We explore the relationship between the human scale, starting from a small scale, and relating it to a bigger programme. We seek the tension between communality and intimacy, between interiority and urbanity, between mass and space. Here, we aim to merge the poetics and logic of building. You are given the freedom to conduct your programmatic and contextual research in a personal way, but the questioning of the small scale unit is equivalent to that of the whole. You act from density, because space is precious. We focus on structure, materiality and detail, we focus on landscape. We challenge you to deal with complex spatial problems in a creative and inventive way, beyond conventional solutions.

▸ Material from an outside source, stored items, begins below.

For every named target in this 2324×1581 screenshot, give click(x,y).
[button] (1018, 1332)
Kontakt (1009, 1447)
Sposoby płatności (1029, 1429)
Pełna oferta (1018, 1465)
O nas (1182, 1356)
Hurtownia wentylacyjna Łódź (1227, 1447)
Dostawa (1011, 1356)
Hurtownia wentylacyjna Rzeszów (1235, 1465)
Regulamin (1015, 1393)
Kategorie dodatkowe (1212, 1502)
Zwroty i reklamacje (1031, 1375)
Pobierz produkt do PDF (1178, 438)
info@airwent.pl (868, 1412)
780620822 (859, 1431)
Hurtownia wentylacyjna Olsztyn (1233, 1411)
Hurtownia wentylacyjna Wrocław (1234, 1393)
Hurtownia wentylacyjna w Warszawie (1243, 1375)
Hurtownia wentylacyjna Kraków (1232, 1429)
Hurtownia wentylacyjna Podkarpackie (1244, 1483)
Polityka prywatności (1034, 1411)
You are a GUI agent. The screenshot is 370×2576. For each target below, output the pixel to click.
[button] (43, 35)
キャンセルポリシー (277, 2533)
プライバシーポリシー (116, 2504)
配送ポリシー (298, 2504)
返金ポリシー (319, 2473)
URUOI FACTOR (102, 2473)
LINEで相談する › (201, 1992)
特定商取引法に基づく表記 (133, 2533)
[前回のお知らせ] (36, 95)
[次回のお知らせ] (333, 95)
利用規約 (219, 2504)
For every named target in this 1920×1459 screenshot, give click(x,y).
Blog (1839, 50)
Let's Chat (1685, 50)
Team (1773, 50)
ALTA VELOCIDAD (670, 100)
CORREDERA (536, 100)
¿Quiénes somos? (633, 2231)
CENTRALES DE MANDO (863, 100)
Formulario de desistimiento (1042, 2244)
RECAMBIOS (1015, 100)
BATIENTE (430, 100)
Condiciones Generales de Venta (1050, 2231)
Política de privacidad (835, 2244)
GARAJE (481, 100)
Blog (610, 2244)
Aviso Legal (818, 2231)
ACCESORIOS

Think about transitional spaces – thresholds – inbetween spaces.

SOCIAL RESPONSIBILITY

In today’s city, climate awareness can no longer be ignored. Although it is only a semester exercise with many degrees of difficulties, we count on developing a sustainable awareness towards dealing with space. This goes beyond greenwashing and pimping with solar panels. It is about an understanding from the beginning to rethink everything in a sustainable way.

Sustainability is about a design attitude on many levels. They can as much apply to the economic, social, environmental and integrative level, by reflecting upon density, mixity, landscape, connectivity….

OUTPUT 2 PROJECT

In pairs: group work for a vision of the site, the attitude towards the surroundings and towards the city, in the form of a limited master plan, by focusing on the spatial quality in intermediate zones.

Individual: Own design with sketches and impressions, plans, sections, facades and models.
Model on the scale of the site Detail model on 1/20.
Everything is being assembled and brought together in a logbook.
At the end of the atelier, a template in indesign will be provided, to achieve a collective publication of the studio work.

ASSESSMENT

Assessment will take into account regular attendance at the studio, with the design process being presented to the teacher on a weekly basis. There will be one mid-review, counting for 30% of the marks.

Furthermore, each assessment will take into account the content (60%), the graphic elaboration (25%) and the oral presentation (15%).

AGENDA

Studio in the Sint-Niklaasstraat, from 9 AM till 5 PM September 25

October 2, 9, 16, 23, 30

November 13, 20, 27

December 4, 11, 18

The mid-term review (internal) will be on October 23. The official submission is on December 18.

Supersalon is foreseen on 6-10 January (format to be decided).

The field trip to visit the Umbrella House by Kazuo Shinohara in Weil am Rhein in Germany is foreseen during the Atelierweek (4-8 November).

This studio will be clustered with the studio “How to be lived: Materialize Immateriality” by Kana Arioka.